Element lookup records
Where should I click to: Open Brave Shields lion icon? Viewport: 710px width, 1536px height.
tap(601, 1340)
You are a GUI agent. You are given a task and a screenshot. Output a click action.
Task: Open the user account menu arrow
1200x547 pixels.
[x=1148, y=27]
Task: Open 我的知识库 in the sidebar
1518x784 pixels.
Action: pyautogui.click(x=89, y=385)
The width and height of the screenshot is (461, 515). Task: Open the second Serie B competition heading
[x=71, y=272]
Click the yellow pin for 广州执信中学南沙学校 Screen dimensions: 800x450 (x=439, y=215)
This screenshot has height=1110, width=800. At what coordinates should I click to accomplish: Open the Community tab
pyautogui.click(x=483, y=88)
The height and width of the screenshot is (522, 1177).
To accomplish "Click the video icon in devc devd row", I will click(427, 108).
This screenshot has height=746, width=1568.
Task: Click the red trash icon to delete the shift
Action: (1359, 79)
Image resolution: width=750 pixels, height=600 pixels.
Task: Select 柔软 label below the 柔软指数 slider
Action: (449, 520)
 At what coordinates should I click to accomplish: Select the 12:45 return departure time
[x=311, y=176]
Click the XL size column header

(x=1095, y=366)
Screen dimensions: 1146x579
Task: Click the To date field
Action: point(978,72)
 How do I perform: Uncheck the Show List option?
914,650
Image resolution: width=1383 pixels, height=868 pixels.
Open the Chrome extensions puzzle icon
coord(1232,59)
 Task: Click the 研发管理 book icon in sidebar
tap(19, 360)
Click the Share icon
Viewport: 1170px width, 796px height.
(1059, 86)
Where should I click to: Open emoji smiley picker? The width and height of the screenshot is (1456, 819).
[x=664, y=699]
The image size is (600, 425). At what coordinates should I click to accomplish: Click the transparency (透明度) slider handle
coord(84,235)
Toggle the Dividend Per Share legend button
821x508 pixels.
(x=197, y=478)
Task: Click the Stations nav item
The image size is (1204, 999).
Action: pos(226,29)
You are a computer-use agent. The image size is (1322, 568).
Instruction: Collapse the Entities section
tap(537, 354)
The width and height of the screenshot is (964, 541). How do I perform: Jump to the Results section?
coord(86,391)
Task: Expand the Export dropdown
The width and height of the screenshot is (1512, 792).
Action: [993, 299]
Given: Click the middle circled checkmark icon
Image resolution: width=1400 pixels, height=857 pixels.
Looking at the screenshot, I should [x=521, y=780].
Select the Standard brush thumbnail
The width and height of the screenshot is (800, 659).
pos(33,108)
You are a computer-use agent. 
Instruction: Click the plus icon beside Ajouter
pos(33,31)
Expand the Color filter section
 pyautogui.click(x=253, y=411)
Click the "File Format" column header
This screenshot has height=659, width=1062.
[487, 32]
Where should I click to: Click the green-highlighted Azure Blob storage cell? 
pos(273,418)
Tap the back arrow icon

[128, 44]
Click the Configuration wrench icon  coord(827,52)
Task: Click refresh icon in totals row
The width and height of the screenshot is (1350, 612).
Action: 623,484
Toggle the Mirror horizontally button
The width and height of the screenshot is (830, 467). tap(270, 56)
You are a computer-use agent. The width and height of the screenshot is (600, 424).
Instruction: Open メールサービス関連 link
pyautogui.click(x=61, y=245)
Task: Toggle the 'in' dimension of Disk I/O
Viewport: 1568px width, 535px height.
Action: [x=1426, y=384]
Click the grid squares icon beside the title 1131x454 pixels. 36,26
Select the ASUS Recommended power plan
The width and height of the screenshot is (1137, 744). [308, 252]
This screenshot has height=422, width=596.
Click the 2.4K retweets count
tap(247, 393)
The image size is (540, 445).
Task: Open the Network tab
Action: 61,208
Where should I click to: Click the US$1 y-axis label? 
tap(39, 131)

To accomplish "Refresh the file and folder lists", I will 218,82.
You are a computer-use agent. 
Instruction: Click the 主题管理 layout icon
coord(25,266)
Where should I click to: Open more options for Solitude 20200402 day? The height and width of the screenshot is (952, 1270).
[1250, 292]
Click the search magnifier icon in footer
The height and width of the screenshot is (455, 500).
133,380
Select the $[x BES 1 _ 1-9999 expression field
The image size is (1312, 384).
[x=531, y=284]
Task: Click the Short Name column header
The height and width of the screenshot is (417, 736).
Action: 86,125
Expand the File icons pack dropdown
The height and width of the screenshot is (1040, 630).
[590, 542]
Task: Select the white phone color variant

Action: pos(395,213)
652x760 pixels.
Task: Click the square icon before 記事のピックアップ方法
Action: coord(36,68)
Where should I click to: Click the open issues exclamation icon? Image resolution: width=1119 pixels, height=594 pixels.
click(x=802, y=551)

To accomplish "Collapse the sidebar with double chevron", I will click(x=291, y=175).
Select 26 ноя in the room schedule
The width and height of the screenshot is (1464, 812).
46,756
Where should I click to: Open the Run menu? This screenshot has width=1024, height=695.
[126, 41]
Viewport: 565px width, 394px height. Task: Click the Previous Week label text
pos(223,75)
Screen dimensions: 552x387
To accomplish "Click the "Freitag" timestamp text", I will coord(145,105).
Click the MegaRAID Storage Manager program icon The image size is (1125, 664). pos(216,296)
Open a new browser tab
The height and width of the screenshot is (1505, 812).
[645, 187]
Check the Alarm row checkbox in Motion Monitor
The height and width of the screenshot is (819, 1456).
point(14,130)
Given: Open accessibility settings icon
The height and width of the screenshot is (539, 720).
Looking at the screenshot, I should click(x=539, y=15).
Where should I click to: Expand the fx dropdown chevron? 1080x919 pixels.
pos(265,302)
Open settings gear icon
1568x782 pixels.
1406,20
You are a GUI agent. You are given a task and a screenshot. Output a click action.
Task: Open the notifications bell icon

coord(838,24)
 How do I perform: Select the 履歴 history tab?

» **INSTRUCTION**
Rewrite the listing from its first line through the line containing "Action: pyautogui.click(x=89, y=385)", with the requests kept in, after adding 82 to every coordinate in the answers. Include only those lines.

» **CORRECT RESULT**
Where should I click to: Open Brave Shields lion icon? Viewport: 710px width, 1536px height.
tap(683, 1422)
You are a GUI agent. You are given a task and a screenshot. Output a click action.
Task: Open the user account menu arrow
1200x547 pixels.
[x=1230, y=109]
Task: Open 我的知识库 in the sidebar
1518x784 pixels.
Action: pyautogui.click(x=171, y=467)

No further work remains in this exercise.